Jun 29, 2022 By: David Meyer Topic: Sermon Devotional Series: 1 Thessalonians Scripture: 1 Thess 4:13-5:11

Starting in chapter 4, the apostle Paul shifted his attention away from thanksgiving and encouragement (chapters 1-3) to instruction and exhortation. Verses 1-12 of chapter 4 highlight a life pleasing to God. In chapter 4:1-2, we have explicit statements of Paul’s main transition and theme: a life of practical sanctification. Paul’s flow and train of thought continues as he addresses another specific deficiency in this young church and how our actions and attitudes can please God: What happens to Christians who “fall asleep” (die) before Jesus returns? Are they second-class citizens? What should our Christian response be to our loved ones who die in the faith?  How can we comfort one another?

In this section, from 4:13 and going to 5:11, we see a general theme of the coming again of the Lord, or more commonly referred to as the second coming of Jesus. It is one of the clearest passages in the New Testament that deal with the second coming.  Paul certainly wanted to hammer this home, for as we noted previously, he alluded to the second coming of Jesus in every chapter of this letter! (1:10, 2:19, 3:14 and throughout these last two chapters)

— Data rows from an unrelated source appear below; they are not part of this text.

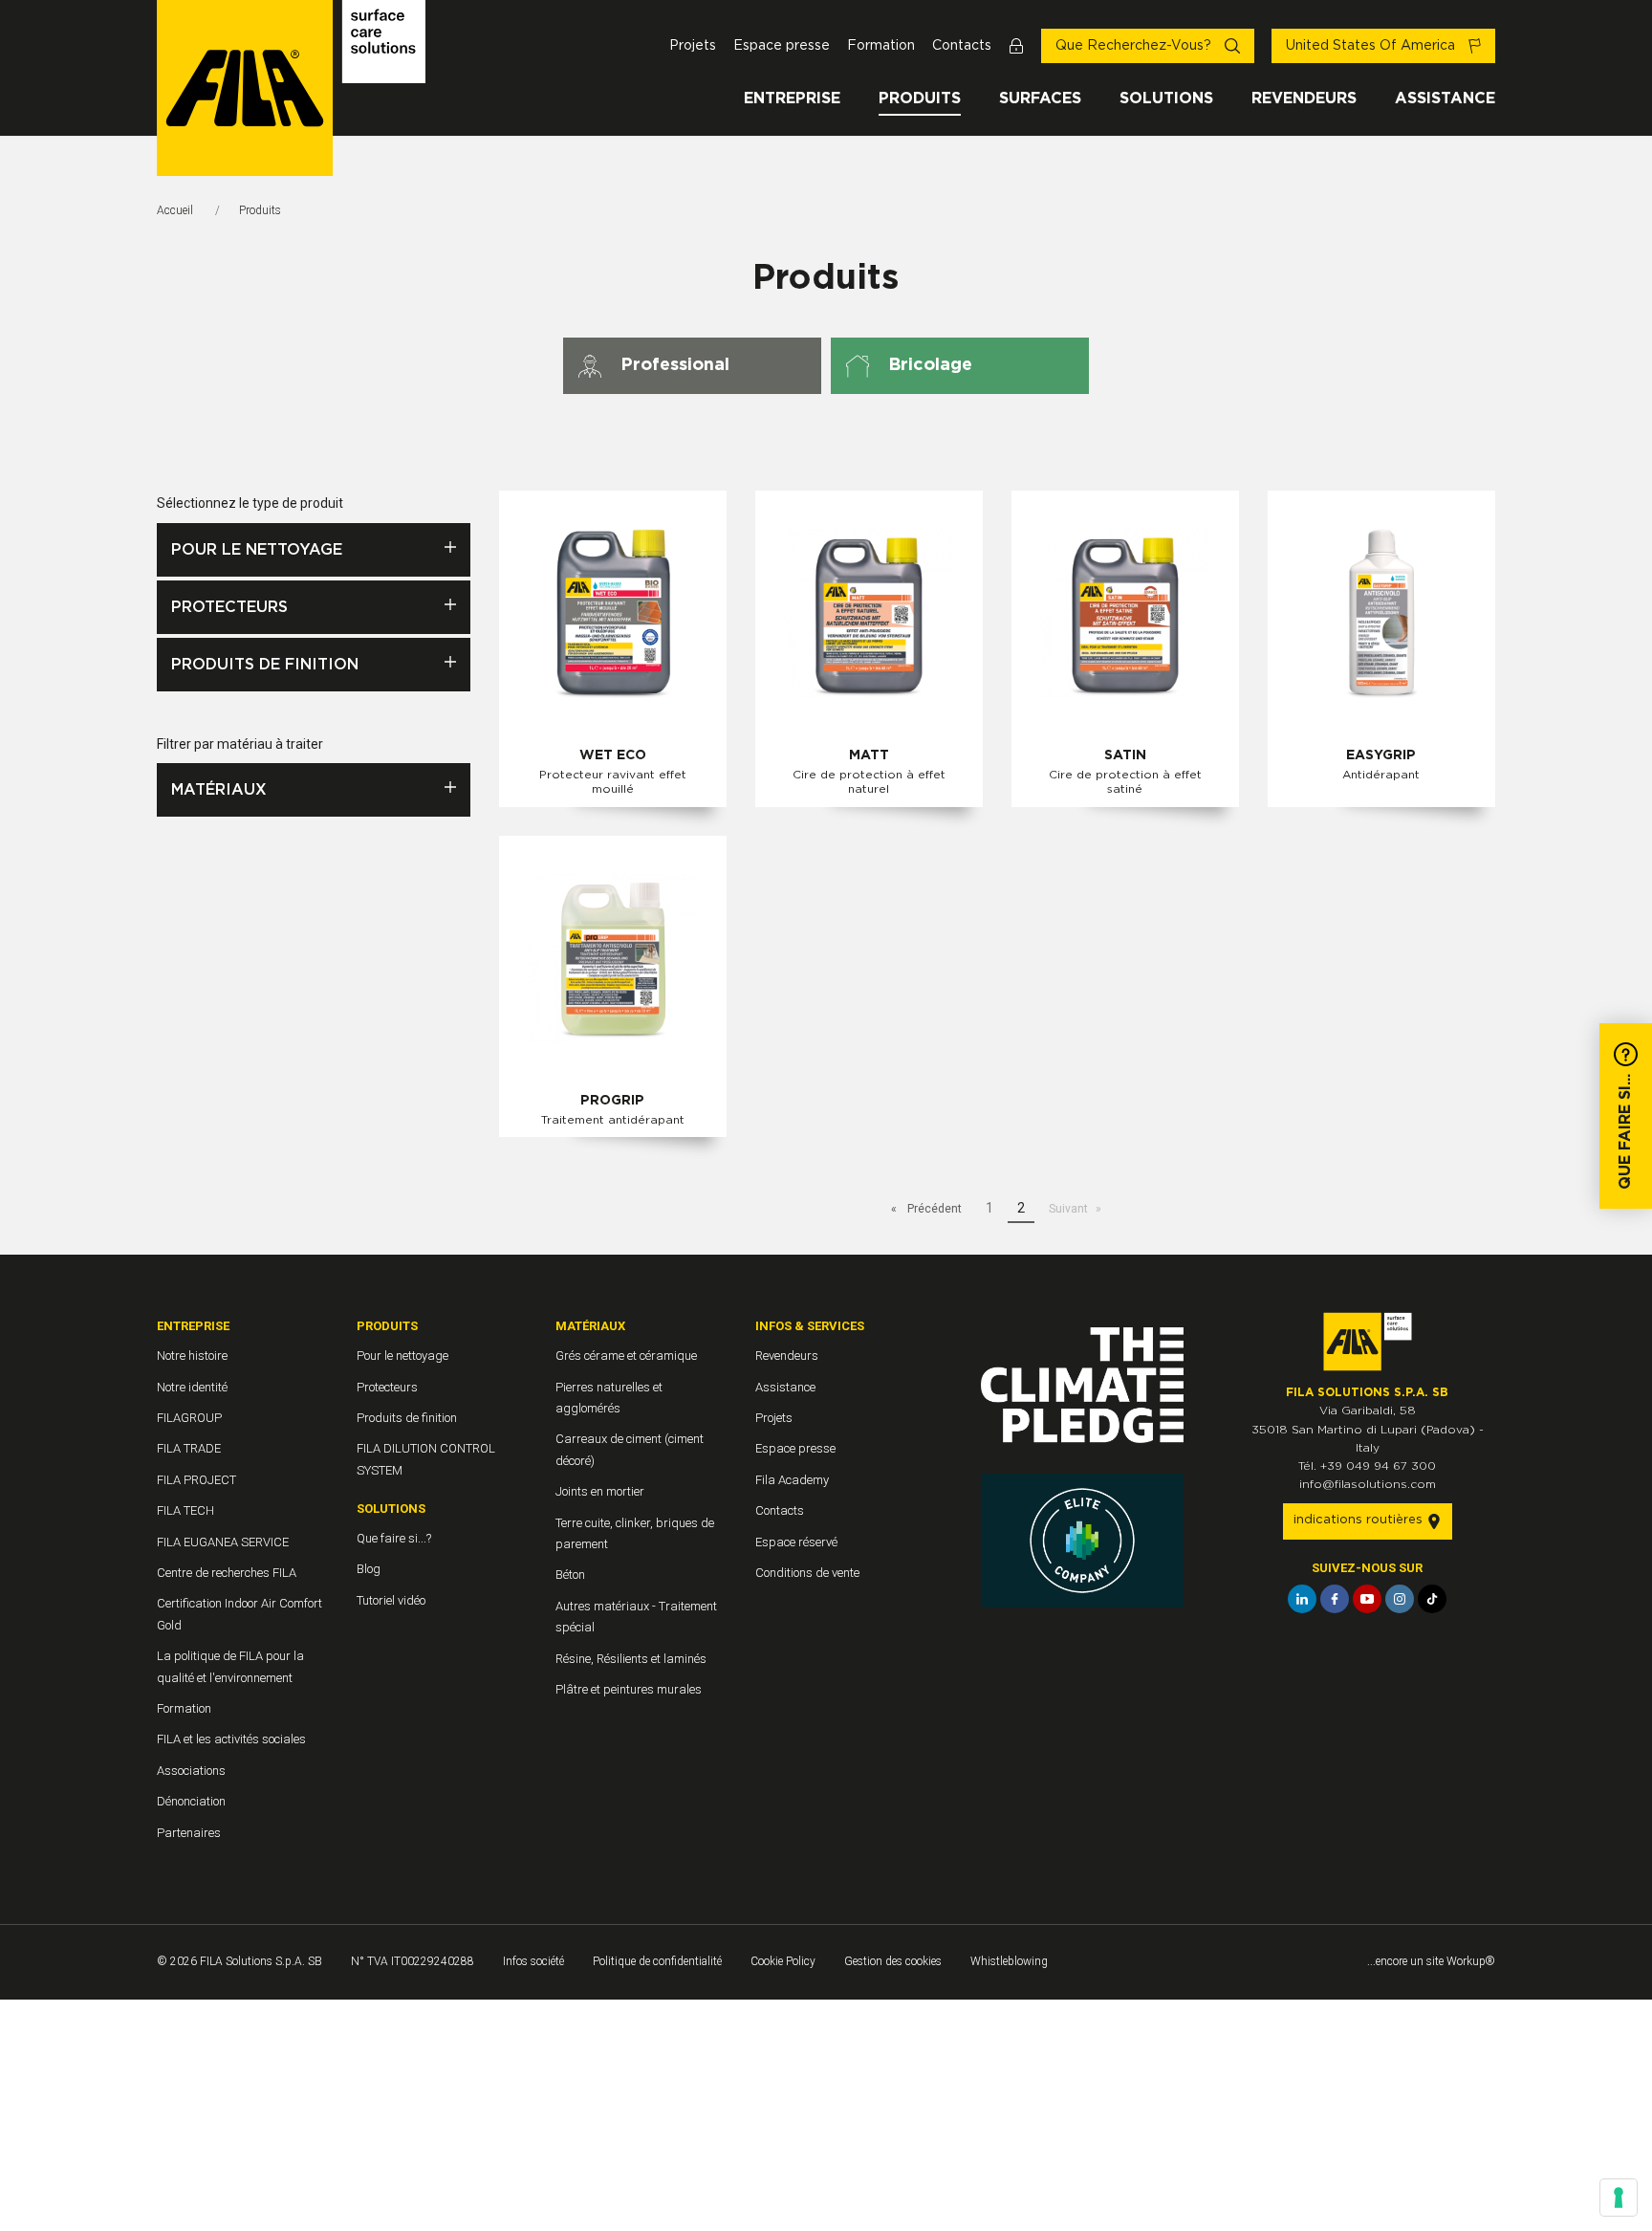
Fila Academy (792, 1480)
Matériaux (219, 790)
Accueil (175, 210)
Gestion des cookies (893, 1961)
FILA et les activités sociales (231, 1739)
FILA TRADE (189, 1448)
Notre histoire (192, 1355)
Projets (692, 46)
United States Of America (1372, 46)
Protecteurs (229, 607)
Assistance (1445, 98)
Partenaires (189, 1833)
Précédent (933, 1208)
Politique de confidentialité (657, 1961)
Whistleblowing (1009, 1961)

It is important to mention, this section of Scripture has been abused by more people of God in the last 150 years than maybe any other in the Bible. Why? For one, some Christians see this section of Scripture as *NOT* dealing with the second coming. They would say, this section is only about the resurrection of the dead and the secret “rapture” of the church. This particular position states that first the church is raptured from the earth, then a great seven year tribulation takes place, which culminates in the real second coming of Jesus. The popular Left Behind series, based on this view from John Darby (1800-1882), strongly promotes a very specific scenario of end time events in accord with this position. Many Christians, myself included, were first introduced to Christianity and raised in churches where this eschatological view (teaching of last things/end times) was embraced as if there were no dispute and all Christians were in alignment for centuries. To quote Inigo Montoya’s famous words of wisdom to Vizzini in The Princess Bride, “You keep using that word. I do not think it means what you think it means.”  For 1850 years of church history, the word “rapture” (Latin for “a carrying off”) was always seen in relation to believers in the context of the final, second coming of Jesus when he wraps up history…not a secret rapture of the church.

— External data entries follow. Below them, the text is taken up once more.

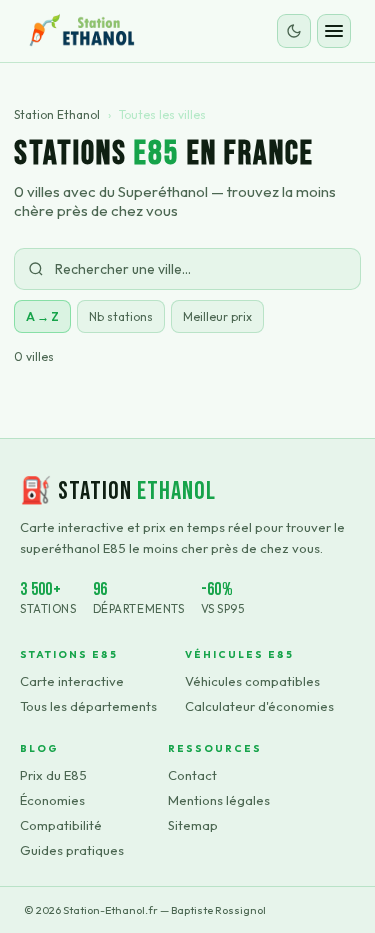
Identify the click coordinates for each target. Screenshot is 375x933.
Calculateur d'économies (259, 706)
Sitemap (193, 825)
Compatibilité (61, 825)
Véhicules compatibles (252, 681)
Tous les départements (88, 706)
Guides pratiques (72, 850)
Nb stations (121, 316)
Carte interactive (72, 681)
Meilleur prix (217, 316)
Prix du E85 (53, 775)
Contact (192, 775)
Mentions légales (219, 800)
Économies (52, 800)
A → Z (42, 316)
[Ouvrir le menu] (334, 31)
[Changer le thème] (294, 31)
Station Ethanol (57, 114)
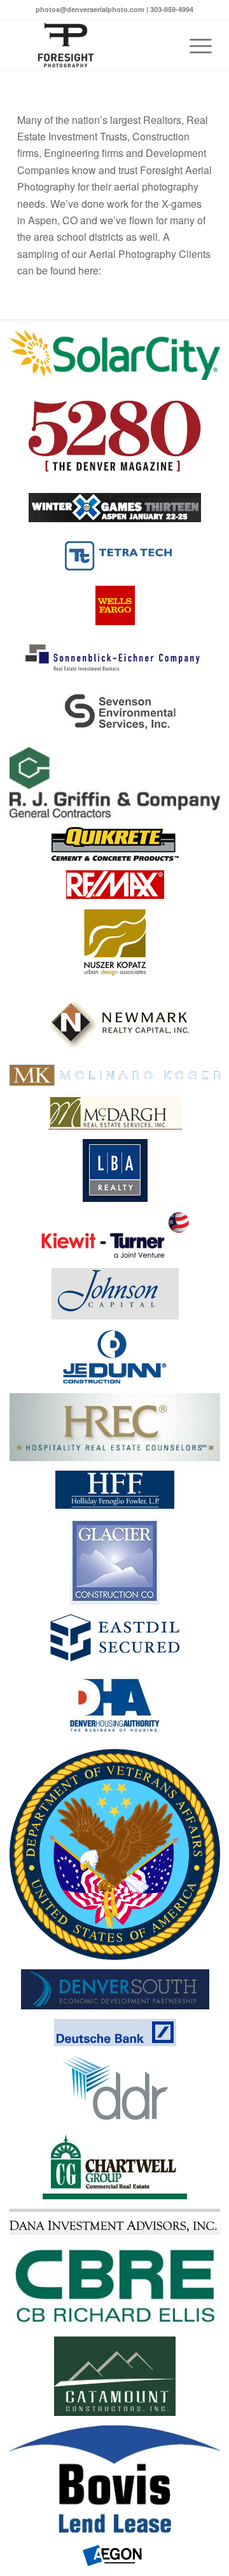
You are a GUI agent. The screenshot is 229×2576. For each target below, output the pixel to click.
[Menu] (194, 45)
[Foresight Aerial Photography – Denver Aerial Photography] (95, 45)
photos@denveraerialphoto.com (90, 9)
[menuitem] (194, 45)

This sermon will be an “overview” of the section before we dive into verse by verse and phrase by phrase. Our aim is to see this section of Scripture in its macro and micro context, paying careful attention to the goals of the author. The plan is to not advocate or disparage any one particular view, but challenge and encourage the body of Christ with the classical consensus of what we all believe and spur one another on towards love and good deeds. This week, we will be looking at helpful guidelines to approach this section, but also engage some practical frameworks from the text that can aid us in our growth in Godliness and walking to please God.

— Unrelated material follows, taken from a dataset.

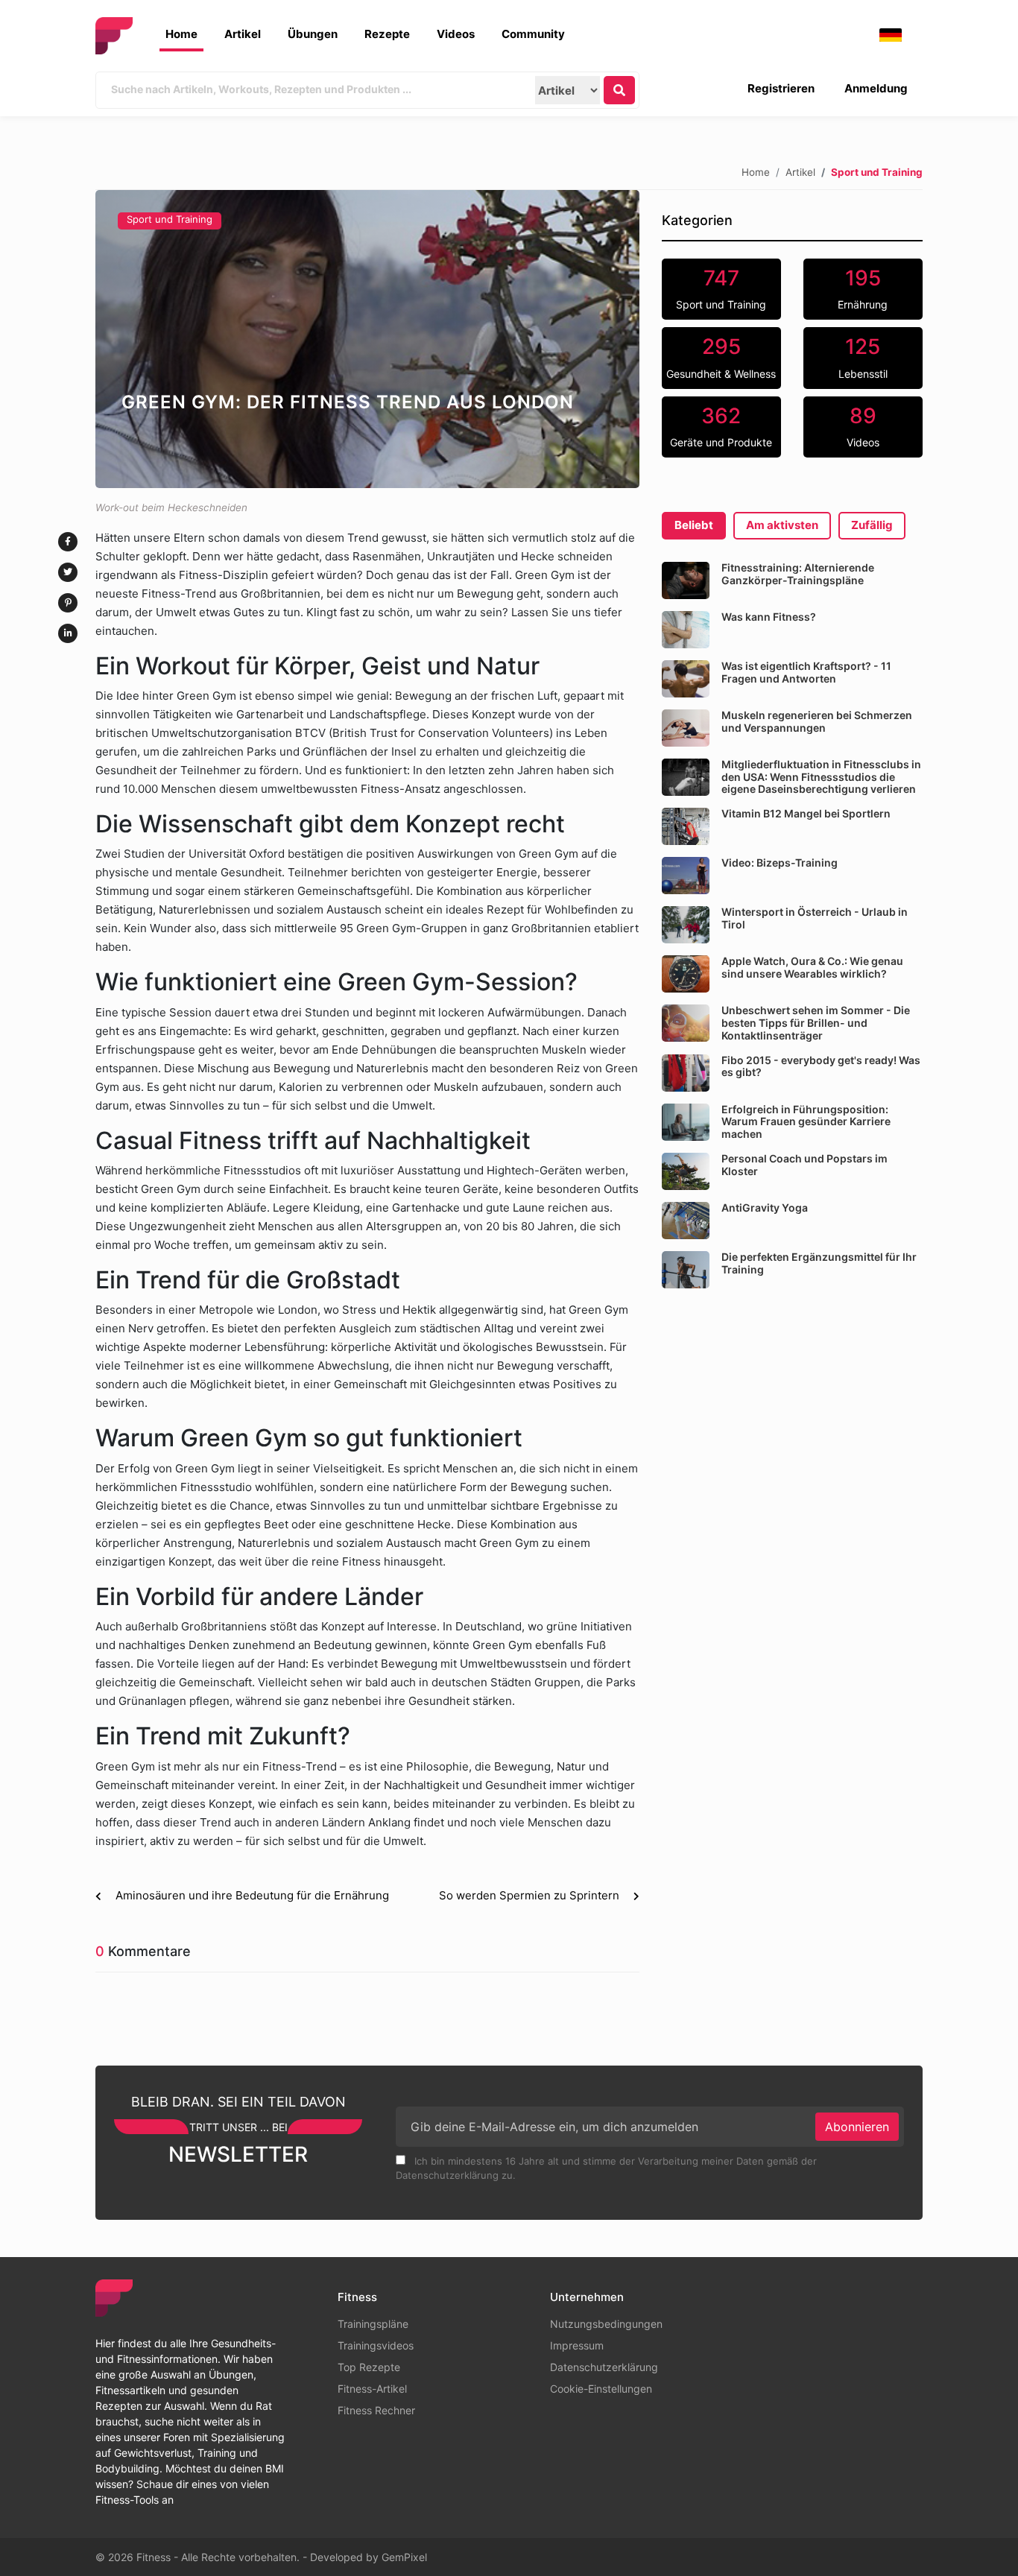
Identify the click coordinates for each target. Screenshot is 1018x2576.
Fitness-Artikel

Some questions for discussion/review:

  • What is the larger context of this section starting in chapter 4? (4:1-2, 1-12)
  • Related: What is sanctification and how is it different from justification and glorification? What texts are your “go to” texts for explaining the differences? (Romans 5? Romans 8?) Is it helpful to see our “eternal salvation” (Heb 5:9) as, “God saved me, is saving me, and will save”?
  • What is the specific subject matter starting in verse 13 of chapter 4? Hint: What specific group is mentioned in verse 13, 14, 15 and 16 of chapter 4?
  • In 2 THESS 1:8-9, Paul deals with what happens to non-believers at the second coming. Read it and in contrast, what jumps out at you compared to this section in 1 Thess?
  • By bringing up the “therefore” in 4:18, what is Paul saying is his goal in bringing up this teaching?
  • How can fellow believers encourage and comfort one another with this teaching? How does hope and the resurrection change everything?